== Segment start ==
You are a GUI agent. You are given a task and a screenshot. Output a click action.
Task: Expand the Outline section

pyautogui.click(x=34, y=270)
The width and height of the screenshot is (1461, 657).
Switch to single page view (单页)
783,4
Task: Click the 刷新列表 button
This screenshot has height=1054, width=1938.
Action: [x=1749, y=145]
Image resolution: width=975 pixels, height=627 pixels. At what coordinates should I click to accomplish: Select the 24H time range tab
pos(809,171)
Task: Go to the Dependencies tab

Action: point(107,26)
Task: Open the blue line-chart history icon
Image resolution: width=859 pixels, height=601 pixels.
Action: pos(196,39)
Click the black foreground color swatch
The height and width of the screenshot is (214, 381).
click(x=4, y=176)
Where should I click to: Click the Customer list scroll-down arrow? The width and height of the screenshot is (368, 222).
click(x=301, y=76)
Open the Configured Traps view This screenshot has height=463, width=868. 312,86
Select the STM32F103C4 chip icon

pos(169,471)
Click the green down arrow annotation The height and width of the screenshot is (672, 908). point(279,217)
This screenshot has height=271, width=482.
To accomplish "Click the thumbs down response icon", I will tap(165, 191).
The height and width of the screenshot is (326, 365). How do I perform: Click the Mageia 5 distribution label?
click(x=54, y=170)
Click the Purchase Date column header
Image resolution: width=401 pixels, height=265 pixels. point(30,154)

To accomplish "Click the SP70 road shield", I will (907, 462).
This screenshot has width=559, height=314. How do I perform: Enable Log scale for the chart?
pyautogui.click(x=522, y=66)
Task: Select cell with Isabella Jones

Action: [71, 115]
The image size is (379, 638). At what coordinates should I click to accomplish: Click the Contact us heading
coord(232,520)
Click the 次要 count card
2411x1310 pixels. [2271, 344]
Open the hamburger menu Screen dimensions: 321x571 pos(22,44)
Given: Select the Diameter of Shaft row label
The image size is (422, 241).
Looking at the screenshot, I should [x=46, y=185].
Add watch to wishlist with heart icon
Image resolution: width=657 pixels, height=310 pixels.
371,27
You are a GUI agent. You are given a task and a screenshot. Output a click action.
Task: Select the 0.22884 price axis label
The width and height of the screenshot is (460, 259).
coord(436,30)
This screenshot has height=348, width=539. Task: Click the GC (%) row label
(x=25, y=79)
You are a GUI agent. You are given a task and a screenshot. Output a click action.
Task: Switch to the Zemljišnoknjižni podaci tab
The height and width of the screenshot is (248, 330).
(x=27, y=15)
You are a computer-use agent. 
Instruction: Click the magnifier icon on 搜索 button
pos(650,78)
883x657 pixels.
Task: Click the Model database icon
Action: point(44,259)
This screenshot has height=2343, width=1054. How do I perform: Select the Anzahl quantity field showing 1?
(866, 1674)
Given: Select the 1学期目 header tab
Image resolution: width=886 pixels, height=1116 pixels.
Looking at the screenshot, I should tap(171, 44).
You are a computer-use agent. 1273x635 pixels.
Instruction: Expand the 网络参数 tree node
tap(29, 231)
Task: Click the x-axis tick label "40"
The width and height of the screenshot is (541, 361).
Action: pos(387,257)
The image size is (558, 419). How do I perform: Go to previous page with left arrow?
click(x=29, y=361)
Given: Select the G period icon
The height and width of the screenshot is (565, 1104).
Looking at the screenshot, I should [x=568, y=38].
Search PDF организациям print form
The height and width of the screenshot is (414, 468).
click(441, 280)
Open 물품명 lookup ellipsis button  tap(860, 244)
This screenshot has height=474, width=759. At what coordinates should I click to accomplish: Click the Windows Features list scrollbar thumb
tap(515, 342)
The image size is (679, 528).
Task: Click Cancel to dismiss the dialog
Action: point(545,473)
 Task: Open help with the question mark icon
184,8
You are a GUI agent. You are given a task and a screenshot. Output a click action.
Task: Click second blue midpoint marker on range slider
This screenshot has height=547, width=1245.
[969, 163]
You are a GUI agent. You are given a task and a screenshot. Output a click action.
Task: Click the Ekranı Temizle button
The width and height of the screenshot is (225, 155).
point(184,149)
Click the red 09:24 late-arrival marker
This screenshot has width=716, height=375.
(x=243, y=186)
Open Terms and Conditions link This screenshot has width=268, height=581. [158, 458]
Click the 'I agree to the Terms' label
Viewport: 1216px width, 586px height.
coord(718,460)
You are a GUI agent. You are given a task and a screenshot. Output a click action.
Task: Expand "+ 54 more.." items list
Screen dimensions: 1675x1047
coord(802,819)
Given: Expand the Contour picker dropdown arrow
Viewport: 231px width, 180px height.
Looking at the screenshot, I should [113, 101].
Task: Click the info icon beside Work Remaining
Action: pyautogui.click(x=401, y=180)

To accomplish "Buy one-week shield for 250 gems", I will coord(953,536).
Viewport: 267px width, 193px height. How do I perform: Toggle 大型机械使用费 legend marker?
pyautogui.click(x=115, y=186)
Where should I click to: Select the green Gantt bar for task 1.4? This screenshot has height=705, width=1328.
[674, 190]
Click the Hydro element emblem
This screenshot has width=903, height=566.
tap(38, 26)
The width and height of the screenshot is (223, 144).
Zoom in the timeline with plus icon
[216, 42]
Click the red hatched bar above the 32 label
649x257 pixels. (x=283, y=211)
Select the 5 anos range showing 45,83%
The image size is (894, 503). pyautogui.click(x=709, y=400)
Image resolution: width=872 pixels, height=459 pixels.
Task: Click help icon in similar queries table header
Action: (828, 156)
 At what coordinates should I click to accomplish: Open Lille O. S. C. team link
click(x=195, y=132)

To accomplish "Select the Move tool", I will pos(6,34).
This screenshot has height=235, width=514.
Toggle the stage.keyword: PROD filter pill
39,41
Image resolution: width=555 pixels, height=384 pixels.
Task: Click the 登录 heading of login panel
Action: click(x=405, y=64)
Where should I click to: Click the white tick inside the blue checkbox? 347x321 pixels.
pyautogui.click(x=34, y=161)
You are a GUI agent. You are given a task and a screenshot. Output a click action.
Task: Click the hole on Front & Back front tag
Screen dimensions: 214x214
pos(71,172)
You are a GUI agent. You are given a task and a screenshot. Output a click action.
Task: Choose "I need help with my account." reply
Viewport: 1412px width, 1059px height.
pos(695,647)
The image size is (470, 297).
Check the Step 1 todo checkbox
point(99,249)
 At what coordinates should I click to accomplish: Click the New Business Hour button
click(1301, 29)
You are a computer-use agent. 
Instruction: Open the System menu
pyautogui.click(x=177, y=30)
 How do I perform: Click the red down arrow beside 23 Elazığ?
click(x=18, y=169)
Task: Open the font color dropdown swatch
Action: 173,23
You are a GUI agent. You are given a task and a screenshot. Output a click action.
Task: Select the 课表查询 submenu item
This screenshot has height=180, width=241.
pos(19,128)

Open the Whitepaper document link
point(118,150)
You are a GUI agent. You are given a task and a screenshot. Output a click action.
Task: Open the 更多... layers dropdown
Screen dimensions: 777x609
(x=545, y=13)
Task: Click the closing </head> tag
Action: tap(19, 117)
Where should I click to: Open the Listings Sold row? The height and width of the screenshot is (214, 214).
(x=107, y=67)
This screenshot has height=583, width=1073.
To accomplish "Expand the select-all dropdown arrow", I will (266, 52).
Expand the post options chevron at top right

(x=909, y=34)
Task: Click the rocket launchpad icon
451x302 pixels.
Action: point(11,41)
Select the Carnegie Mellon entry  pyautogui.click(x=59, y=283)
== Segment end ==
### WORK ITEM
Above are the entries. Quote exactly the lines from the one bearing "This screenshot has height=2343, width=1054." through the one bearing "You are a computer-use agent. 1273x635".

### TASK RESULT
This screenshot has height=2343, width=1054. How do I perform: Select the Anzahl quantity field showing 1?
(866, 1674)
Given: Select the 1学期目 header tab
Image resolution: width=886 pixels, height=1116 pixels.
Looking at the screenshot, I should tap(171, 44).
You are a computer-use agent. 1273x635 pixels.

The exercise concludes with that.